Figure 2. High-throughput functional genomic screens are feasible in an early passaged patient-derived model.

(a) Schema for screens. shRNA and sgRNA libraries were created by compiling targets from the indicated sources and created the Druggable Cancer Targets v1.0 shRNA and sgRNA libraries. In parallel, a compound screen was performed utilizing 440 compounds identified previously⁹. (b) Using shRNA seed controls to identify off-target shRNAs. Distribution of shRNAs shown in grey. CREBBP was identified as a false positive due to the significant miRNA seed effects (comparing circle outlines, seed controls, to red dots, shRNAs).

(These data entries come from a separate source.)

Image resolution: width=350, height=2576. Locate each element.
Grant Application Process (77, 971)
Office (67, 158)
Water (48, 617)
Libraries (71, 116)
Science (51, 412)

RAN alternatively was identified as a candidate when accounting for seed effects (square outlines, seed controls, to red squares). A positive control target, RPS6 showed a clear separation between seed controls (diamond outlines) and shRNAs (red diamonds). Each point represents the mean of four biological replicates. (c) Summary of RNAi and CRISPR-Cas9 screens. When comparing candidates from both screens, we found 10 genes that scored in both screens. (d) Detailed comparison of paired shRNAs with shRNA seed controls identified CDK4 and XPO1 in CLF-PED-015-T. Error bars represent mean±s.d. for four independent experiments. (e) Replicates are highly correlated in CLF-PED-015-T following introduction of sgRNAs at days 6 and 29. (f) CRISPR-Cas9 screens in CLF-PED-015-T. Each dot represents the mean of three replicates for a given sgRNA.